* [What to work on]
The lines to return are the one containing "Given: Click the friends" and all that follow it in the entries below, duplicated exactly and nothing else.

┌─ Material for the task

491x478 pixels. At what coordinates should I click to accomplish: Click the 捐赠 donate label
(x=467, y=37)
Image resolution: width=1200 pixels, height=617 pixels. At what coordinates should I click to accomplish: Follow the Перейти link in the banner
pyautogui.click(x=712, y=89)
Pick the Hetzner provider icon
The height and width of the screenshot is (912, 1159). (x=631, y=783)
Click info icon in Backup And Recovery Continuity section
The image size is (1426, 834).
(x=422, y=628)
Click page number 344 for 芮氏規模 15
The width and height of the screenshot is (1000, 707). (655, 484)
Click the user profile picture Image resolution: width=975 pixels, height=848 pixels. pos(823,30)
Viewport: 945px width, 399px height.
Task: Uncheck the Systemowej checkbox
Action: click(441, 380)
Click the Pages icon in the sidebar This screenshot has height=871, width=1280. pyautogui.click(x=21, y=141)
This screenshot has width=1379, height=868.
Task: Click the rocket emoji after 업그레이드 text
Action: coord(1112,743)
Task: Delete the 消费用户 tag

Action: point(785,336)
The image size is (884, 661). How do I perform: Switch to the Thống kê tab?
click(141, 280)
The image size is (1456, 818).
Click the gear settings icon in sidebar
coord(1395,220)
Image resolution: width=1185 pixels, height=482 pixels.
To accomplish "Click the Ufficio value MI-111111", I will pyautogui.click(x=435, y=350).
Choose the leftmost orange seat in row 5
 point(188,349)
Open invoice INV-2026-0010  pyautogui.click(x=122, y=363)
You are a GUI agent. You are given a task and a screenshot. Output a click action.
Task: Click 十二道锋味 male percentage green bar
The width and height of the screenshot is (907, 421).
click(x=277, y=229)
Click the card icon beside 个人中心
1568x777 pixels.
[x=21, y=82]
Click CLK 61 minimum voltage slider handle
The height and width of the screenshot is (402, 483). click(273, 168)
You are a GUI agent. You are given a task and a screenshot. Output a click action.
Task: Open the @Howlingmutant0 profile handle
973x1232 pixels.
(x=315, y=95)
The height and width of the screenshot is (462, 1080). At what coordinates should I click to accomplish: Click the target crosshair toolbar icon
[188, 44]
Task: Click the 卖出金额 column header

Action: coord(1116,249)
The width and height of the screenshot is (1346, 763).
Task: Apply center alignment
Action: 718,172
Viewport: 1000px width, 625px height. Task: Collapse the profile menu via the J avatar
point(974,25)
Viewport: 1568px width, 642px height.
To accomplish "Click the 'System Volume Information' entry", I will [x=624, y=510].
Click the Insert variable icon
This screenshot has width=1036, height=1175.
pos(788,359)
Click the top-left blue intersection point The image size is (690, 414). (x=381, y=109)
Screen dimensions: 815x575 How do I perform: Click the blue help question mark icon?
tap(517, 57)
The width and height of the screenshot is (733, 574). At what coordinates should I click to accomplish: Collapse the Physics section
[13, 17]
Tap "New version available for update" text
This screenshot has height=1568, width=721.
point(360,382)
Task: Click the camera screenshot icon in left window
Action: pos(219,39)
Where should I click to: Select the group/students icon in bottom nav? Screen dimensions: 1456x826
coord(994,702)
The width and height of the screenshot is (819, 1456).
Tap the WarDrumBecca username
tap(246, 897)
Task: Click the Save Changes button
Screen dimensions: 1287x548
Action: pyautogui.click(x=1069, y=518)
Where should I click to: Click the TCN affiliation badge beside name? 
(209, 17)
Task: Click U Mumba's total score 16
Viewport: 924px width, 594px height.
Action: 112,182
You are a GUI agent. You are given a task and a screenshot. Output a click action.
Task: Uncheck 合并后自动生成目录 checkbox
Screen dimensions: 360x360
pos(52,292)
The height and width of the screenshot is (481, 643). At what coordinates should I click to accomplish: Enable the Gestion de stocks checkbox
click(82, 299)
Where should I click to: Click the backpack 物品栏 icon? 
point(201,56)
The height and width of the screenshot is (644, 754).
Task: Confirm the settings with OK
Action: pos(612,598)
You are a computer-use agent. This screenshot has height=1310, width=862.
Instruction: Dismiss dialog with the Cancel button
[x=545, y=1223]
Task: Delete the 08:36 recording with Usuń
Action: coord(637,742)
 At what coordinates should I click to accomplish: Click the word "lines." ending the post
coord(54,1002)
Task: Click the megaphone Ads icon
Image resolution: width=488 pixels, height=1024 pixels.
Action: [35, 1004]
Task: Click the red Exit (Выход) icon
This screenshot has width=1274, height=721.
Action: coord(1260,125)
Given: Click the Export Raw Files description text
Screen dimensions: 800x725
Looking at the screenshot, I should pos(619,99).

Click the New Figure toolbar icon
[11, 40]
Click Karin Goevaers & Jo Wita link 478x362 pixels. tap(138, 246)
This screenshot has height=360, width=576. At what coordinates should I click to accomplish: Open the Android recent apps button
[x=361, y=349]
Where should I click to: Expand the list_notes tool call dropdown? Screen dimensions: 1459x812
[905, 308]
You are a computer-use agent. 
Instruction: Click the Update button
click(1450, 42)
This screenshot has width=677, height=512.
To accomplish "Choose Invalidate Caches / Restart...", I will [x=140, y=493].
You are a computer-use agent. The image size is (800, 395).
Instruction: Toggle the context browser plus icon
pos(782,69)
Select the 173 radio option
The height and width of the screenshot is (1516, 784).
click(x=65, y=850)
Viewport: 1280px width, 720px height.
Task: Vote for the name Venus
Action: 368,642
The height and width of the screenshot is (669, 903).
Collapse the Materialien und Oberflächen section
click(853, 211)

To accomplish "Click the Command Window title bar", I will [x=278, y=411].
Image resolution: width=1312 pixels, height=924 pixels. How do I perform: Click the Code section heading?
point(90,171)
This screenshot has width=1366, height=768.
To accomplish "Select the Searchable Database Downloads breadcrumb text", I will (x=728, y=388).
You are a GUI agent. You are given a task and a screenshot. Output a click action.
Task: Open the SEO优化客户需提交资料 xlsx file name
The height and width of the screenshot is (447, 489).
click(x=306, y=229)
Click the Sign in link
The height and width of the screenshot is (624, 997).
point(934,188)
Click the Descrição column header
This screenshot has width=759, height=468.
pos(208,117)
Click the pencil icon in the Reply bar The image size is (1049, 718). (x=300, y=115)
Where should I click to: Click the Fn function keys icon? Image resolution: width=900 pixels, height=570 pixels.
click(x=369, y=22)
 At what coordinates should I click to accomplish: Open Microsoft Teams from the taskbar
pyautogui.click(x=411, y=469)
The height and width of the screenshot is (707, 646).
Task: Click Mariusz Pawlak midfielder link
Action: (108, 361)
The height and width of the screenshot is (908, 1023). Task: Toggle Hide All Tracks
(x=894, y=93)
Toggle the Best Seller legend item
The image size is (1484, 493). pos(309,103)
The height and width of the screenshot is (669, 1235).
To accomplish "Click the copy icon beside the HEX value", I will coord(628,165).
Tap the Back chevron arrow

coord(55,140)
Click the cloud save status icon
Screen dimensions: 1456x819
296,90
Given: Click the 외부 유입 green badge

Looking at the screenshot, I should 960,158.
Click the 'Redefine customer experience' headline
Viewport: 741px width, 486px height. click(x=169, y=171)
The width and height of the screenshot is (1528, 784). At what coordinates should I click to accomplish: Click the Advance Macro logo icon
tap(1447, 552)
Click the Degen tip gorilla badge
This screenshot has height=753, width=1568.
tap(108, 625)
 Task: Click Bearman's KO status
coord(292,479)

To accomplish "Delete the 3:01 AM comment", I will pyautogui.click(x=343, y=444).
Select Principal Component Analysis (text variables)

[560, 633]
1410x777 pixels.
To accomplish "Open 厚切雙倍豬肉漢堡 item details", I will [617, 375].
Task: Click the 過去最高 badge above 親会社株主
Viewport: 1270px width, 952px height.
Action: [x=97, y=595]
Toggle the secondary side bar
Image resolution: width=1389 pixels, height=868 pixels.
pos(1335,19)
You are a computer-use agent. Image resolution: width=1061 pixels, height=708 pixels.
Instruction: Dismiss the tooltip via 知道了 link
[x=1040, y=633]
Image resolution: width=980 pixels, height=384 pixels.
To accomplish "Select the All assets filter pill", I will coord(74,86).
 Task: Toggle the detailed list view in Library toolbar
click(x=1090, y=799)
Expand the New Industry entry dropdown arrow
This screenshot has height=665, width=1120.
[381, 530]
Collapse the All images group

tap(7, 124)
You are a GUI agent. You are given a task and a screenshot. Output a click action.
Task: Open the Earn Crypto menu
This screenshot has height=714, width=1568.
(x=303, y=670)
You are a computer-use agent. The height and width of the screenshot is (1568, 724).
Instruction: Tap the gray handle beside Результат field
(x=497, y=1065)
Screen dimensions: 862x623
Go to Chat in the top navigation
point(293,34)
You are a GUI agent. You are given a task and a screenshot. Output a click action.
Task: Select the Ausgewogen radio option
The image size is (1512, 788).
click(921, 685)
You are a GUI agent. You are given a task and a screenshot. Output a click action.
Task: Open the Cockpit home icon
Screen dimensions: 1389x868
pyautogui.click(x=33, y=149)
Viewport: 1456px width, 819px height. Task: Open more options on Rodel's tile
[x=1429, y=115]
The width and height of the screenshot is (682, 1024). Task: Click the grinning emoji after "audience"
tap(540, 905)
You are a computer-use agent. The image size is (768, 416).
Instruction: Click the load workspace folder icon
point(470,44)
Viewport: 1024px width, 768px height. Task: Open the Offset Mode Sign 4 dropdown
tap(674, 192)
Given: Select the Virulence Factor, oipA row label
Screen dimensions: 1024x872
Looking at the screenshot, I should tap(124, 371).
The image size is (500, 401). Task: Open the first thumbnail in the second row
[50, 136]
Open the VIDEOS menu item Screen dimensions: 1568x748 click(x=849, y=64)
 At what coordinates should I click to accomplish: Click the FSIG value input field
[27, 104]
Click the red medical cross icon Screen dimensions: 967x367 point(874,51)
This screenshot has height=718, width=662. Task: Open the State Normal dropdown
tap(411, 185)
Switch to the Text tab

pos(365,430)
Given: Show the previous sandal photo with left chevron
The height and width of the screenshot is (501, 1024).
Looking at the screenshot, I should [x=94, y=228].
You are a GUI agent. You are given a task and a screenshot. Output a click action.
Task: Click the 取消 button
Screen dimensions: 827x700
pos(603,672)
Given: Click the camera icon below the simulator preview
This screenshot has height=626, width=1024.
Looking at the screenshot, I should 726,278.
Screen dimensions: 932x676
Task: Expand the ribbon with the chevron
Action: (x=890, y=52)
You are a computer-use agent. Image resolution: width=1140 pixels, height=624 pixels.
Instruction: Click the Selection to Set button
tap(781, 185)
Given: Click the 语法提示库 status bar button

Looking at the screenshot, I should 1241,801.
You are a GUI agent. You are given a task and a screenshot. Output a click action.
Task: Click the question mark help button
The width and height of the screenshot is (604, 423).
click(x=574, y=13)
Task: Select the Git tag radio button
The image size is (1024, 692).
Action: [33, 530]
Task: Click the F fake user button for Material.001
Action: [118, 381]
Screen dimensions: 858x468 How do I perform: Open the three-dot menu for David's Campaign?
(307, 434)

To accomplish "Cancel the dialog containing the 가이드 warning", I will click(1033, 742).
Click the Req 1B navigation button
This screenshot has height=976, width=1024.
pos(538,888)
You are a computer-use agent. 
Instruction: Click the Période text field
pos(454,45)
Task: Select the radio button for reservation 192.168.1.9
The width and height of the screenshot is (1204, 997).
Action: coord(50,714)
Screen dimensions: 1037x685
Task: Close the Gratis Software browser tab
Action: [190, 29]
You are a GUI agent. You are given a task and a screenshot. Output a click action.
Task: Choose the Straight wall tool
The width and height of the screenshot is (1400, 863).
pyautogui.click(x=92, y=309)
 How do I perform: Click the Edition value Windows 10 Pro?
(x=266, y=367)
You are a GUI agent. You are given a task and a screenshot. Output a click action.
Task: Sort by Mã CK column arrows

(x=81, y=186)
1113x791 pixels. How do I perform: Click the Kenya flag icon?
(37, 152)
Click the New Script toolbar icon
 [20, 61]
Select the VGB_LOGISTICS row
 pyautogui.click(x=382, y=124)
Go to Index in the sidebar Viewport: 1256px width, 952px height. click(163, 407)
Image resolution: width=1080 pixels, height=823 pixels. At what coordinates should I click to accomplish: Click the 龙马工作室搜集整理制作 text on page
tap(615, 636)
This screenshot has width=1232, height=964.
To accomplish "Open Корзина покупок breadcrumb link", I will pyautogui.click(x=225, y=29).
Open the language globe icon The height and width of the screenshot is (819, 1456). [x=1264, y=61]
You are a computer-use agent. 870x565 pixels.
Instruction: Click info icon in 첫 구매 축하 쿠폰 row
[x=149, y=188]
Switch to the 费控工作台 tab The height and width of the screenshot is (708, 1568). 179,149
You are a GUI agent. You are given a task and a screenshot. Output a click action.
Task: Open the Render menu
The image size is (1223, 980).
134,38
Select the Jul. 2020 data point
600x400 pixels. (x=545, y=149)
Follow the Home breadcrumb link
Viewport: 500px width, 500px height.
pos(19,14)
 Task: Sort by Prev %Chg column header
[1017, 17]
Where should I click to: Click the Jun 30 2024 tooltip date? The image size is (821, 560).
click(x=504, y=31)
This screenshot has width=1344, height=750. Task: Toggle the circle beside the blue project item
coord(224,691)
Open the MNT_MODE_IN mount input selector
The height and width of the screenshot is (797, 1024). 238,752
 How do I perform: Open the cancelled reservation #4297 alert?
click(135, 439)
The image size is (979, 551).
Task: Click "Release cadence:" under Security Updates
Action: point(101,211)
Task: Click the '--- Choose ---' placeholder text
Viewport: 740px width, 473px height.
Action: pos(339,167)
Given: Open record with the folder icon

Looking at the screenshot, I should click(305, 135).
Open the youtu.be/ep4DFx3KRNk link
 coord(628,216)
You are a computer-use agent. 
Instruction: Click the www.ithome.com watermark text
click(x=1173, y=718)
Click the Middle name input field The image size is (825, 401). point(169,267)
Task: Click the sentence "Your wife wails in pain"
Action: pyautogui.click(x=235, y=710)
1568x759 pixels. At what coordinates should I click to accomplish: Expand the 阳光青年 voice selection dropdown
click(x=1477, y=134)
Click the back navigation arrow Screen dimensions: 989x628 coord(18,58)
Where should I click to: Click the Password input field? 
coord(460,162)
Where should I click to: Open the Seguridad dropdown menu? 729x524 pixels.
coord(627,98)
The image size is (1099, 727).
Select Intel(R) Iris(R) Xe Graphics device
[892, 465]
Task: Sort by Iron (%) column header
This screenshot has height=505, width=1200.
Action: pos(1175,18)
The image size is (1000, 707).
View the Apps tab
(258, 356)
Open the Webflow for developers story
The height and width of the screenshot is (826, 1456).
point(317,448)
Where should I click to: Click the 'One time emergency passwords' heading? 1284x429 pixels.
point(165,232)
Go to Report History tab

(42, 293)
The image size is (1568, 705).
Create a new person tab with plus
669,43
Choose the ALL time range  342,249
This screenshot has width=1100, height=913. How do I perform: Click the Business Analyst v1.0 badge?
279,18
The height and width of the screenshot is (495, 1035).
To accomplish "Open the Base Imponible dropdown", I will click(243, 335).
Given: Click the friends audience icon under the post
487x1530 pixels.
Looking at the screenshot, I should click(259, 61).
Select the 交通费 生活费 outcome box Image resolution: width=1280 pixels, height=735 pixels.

└─

* [Result of the exercise]
Given: Click the friends audience icon under the post
487x1530 pixels.
Looking at the screenshot, I should click(259, 61).
Select the 交通费 生活费 outcome box Image resolution: width=1280 pixels, height=735 pixels.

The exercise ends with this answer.